Pedro Celestino Joseph Negrete y Falla (14 May 1777 – 11 April 1846) was a Spanish politician and military man who served as a member of the interim government of Mexico after the abolition of the First Mexican Empire. He fought alongside of Agustín de Iturbide in the royalist army during the Mexican War of Independence. He was a close collaborator of Iturbide during the empire and then pressured him to abdicate the Mexican crown.

== Supreme Executive Power ==
In 1821, Pedro Celestino Negrete was a supporter of the Plan of Iguala. After Agustín de Iturbide had crowned himself Emperor of Mexico, he decided to lend his support to the Plan of Casa Mata and, using his friendship with Iturbide, exerted pressure for him to abdicate. Once Iturbide was dethroned, the executive authority was without representation and so Congress created a provisional government composed of General Pedro Celestino Negrete, General Nicolás Bravo and General Guadalupe Victoria; however, since the latter two were absent, José Mariano Michelena, Miguel Domínguez and General Vicente Guerrero were designated in their place. On 4 October 1824 the Constitution of the United Mexican States was promulgated, adopting the system of republican, representative, popular, federal government.

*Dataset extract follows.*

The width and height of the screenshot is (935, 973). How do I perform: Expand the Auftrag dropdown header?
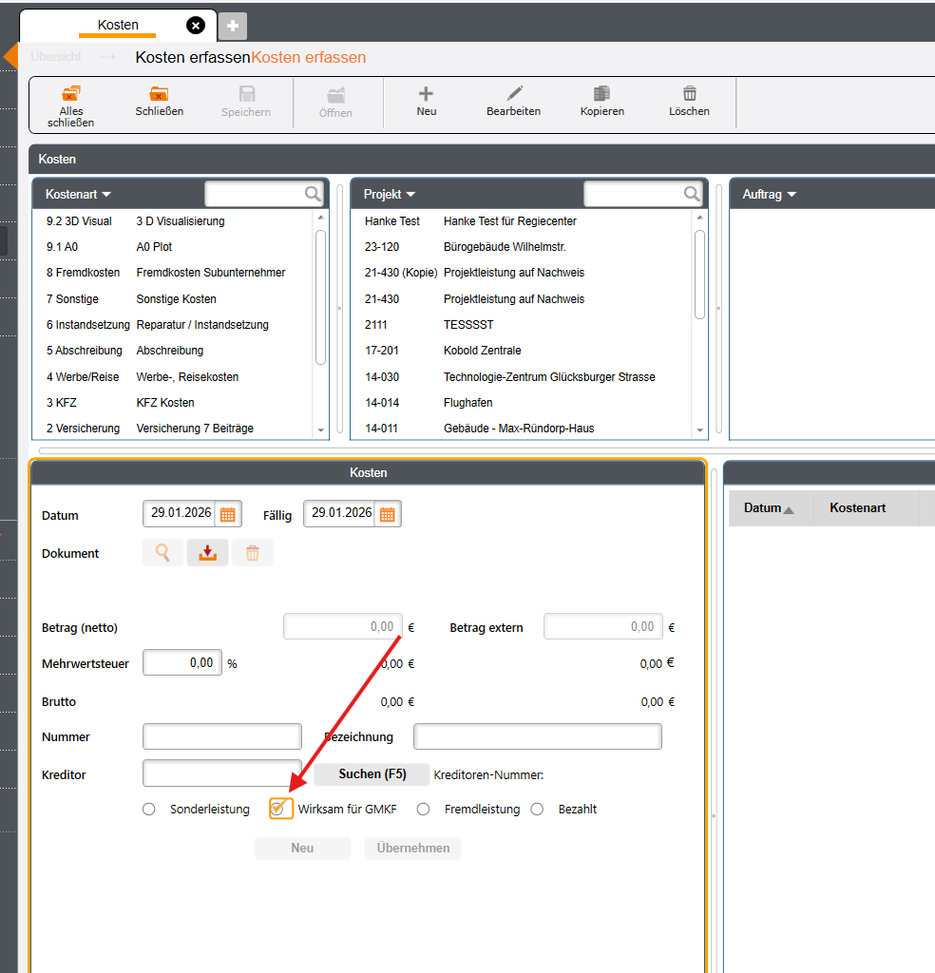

The country was divided into 19 free and sovereign states, 4 territories that depended on the center, and the Federal District. Also, the government was divided into legislative, executive and judicial branches. This Constitution was largely inspired by the checks and balances of the United States Constitution, of the French Constitution and the one of Cádiz. It was in force from 4 October 1824 to 30 April 1836, when it was replaced by Santa Anna's centralist rewrite.

General Negrete chaired the Supreme Executive Power twice. The body ceded the executive on 10 October 1824, when General Guadalupe Victoria assumed the position as first President of Mexico. Although the fortress of San Juan de Ulúa — the last redoubt of Spanish power in Mexico, in the port of Veracruz — had been abandoned in 1825, some Peninsulares still entertained notions about restoring the monarchy, taking advantage of the general displeasure felt against the independent government. Thus, the friars Joaquín Arenas and Francisco Martínez, along with some Mexican and Spanish military officers, including Negrete and Echávarri, rebelled against the government of Guadalupe Victoria. On 9 January 1827 this conspiracy was discovered. The leaders were judged, the friars were sentenced to death and Negrete and Echávarri were exiled. Pedro Celestino Negrete left for France. He died in Bordeaux in 1846.